168澳洲幸运5开奖网:Phantom Liberty knows it needs to win fans back. While die-hards will tell you after the millions of updates 168澳洲幸运5开奖网:Cyberpunk 2077 has had since launch, that it's finally the greatest game of all time as we were promised it would be, 168澳洲幸运5开奖网:most of us remain unconvinced. I played one slightly rushed 25 hour playthrough on release, then spent a 𝄹far more leisurely 100 hours or so in a second a month later, when it was a bit more stable, completing every single side mission and gig. Since then, my save file tells me I have spent another 25 or so hours in Night City, dipping back in to test out new patches, snap some pics, and finally get a haircut, and it has alway🌌𒈔s felt like a shadow of the game it could be. When you start Phantom Liberty, 168澳洲幸运5开奖网:it's desperate to show you what it has become. A little too desperate.
By the time you read this I will have beaten Phantom Liberty (possibly wiܫth a stylish black and yellow baseball bat), but right now, I have only just been let off the leash to wander the new district of Dogtown on my own. I am over two hours into the expansion, and this has only just happened. In a way, this is similar to the start of Cyberpunk 2077 itself. You play out a unique origin story based on whether you are a Nomad, Street Kid, or Corpo, then are locked into a series of missions that show you bonding with Jackie, before the heist that claims his life and leaves you with Johnny Silverhand in your head.
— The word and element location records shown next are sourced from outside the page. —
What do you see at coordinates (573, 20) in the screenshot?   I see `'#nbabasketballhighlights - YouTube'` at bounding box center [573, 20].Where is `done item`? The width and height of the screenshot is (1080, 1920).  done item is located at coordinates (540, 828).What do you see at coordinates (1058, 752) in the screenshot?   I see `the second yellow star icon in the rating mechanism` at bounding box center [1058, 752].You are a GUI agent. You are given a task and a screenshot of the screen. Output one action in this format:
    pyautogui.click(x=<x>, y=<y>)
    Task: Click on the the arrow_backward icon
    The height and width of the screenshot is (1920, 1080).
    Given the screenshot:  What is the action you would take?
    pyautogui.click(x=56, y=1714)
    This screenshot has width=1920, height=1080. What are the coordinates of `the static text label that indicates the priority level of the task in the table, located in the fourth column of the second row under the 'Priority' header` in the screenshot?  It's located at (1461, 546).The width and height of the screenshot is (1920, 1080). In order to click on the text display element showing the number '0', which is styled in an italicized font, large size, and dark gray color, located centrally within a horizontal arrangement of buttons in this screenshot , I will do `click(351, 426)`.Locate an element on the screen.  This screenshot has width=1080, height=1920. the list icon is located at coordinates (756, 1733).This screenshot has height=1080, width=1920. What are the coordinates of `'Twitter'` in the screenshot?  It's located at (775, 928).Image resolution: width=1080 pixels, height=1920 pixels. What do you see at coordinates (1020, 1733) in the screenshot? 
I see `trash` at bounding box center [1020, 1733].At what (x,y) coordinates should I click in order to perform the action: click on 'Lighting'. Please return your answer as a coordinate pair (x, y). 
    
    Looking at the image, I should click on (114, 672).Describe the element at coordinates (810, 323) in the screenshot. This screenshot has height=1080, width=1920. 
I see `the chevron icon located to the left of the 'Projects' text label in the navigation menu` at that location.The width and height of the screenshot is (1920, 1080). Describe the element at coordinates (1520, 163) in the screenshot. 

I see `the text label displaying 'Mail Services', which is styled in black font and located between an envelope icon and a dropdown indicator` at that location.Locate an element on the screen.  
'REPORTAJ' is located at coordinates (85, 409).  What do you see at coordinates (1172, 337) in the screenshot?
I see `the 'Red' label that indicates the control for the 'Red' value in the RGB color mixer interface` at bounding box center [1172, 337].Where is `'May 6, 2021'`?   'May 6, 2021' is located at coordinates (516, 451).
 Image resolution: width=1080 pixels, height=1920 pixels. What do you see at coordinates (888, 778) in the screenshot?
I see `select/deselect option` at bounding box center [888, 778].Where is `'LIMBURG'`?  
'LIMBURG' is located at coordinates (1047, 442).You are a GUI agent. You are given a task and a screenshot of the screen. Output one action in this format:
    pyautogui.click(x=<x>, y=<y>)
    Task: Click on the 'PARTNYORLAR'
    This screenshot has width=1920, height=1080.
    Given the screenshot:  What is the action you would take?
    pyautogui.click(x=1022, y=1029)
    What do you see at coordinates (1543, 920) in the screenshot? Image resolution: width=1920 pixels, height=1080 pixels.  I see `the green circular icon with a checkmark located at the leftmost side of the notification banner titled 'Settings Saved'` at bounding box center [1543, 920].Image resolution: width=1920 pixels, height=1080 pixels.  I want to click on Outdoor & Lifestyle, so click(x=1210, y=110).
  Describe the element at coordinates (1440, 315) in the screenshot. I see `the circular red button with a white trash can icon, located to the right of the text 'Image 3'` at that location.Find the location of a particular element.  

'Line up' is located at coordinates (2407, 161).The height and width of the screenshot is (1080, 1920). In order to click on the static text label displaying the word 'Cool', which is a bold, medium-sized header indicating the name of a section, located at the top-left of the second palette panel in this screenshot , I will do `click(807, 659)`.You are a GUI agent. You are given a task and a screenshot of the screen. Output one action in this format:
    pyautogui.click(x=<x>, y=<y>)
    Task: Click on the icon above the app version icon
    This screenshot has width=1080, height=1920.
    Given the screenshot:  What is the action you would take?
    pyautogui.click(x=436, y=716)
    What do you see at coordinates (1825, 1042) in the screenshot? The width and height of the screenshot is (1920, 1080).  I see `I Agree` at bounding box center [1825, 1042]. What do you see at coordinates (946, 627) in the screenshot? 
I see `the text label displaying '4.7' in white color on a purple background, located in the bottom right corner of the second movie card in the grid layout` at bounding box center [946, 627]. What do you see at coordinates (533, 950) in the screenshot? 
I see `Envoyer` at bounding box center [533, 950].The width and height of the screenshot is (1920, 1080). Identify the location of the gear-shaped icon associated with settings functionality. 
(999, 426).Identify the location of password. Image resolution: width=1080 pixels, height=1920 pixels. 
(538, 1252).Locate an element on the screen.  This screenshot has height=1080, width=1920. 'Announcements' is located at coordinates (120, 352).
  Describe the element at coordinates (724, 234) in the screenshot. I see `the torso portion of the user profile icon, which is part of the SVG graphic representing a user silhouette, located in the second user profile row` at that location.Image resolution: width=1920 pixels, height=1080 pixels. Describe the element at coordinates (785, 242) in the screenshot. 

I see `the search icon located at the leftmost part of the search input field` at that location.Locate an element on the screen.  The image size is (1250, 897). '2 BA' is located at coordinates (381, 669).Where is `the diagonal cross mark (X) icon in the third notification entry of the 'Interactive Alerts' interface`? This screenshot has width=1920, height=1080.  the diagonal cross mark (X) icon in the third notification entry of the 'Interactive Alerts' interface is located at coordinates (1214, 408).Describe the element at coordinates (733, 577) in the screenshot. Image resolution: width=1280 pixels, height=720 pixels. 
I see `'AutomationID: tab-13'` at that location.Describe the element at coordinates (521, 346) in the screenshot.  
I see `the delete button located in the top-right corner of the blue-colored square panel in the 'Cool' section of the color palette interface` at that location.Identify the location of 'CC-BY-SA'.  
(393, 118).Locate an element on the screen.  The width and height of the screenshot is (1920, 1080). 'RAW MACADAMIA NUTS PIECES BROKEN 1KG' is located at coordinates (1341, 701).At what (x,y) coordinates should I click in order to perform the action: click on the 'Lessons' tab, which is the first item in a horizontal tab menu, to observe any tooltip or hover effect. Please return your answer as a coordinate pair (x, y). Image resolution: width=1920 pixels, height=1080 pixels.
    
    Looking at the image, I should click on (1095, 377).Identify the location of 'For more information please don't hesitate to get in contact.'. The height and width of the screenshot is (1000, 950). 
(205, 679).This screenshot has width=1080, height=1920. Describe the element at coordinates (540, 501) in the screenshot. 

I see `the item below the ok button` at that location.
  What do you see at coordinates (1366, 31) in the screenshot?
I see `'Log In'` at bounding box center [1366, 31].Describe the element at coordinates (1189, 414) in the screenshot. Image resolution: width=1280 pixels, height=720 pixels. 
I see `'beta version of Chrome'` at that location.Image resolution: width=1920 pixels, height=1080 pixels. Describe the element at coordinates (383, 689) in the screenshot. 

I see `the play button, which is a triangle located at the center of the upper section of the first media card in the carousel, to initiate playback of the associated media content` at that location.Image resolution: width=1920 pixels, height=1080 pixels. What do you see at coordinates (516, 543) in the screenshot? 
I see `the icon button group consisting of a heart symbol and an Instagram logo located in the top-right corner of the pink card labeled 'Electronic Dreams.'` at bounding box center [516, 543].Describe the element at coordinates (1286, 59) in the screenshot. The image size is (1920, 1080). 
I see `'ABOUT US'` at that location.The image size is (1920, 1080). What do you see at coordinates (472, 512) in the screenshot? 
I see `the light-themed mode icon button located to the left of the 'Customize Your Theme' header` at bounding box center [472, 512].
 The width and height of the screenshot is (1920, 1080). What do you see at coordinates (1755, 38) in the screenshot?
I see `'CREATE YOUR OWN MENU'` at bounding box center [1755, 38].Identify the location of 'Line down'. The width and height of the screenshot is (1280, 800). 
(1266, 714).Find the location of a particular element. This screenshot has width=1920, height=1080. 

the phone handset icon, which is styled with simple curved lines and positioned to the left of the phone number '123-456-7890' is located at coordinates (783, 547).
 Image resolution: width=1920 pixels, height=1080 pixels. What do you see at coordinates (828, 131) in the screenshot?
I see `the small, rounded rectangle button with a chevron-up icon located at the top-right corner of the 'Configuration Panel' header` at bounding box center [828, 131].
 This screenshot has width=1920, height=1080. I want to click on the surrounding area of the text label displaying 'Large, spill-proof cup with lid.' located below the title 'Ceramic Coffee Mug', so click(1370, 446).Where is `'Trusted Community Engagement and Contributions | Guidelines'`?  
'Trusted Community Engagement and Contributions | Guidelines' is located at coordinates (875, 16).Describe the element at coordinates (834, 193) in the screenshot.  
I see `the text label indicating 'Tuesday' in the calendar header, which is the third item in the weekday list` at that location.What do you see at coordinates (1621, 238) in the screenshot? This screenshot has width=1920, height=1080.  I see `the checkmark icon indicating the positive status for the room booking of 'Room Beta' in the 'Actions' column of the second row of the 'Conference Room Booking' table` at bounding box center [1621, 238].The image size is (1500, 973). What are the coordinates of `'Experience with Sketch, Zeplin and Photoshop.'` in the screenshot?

From there, the surprisingly empty world is your oyster.
It felt both rushed and slow with Jackie - rushed in that you suddenly become best buds, slow in that the game kept tugging on your leash if you wanted to explore Night City itself. Phantom Liberty doesn't suffer in either direction for pacing. It's not too hot or too cold, but that doesn't mean it's just right either. Maybe there's too much salt. Whatever it is, it still feels like the wrong way to introduce us to this new, vibrant city within a city.
It's pretty typical at first - you meet an important character, get a new skill tree, and sneak into a dark warehouse. Rather than show off the new Dogtown setting, we're kept in this warehouse for far too long. Despite the fact the fabled wall-running is still not in the game, we have some weird platforming to do, which always sucks in first person. There's then some light combat, and finally we arrive in Dogtown. We enter into a grungy market with more personality than most of the shopping areas in the base game, channelling Blade Runner better than the vanilla experience ever did. I was even inspired to buy a purple fur coat a la Mariette in 2049.
It was odd that I was shuffled into a dark building for so long before I could roam free, but at least now I could- nope. Wait. Once I make my way through the market, I'm then locked back into a mission path, heading down a linear road to a big combat arena, which leads me to a smaller combat arena against tougher enemies, before I get a break with a stealth section that quickly goes wrong because I didn't put all my stats into hacking, meaning I'm now in a big combat arena again.
Cyberpunk 2077's storytelling was always better than its gunplay, and while the skill trees have been revamped and reset, it's still odd to see the game frontload the expansion with such empty spectacles. It wants us to be impressed by the scope and explosions, but all I want is to find strange stories like the sentient vending machine.
We're still not done. After this combat, we get to test out vehicle combat with no tutorial and also no point as you can outrun the enemies and will lose them automatically at the destination. There's yet more combat, eventually leading to a boss battle, and you're still not done as you keep crawling through linear corridors while the game refuses to let you experience it. Once bitten and twice shy, the first two hours of Phantom Liberty are highly curated and lack any sense of personality.
As soon as you can explore, you start seeing more interesting visuals and get the option to start the more eccentric stories the base game excelled at. I want to see everything Phantom Liberty has to offer, the good, the bad, and the ugly, but the main missions are so scared I might find something a little weird that it doesn't let me do anything at all for the first two hours.
I can already say it's worth pushing through the choreographed opening to find the punk amongst the cyber, but it's disappointing that CDPR feels the need to hold our hands this way. Cyberpunk 2077 was a bad game at launch, and it recovered to just about b🍬e good. Phantom Liberty was the chance to push beyond that, but with the opening section so risk averse, I fear it might fall short again.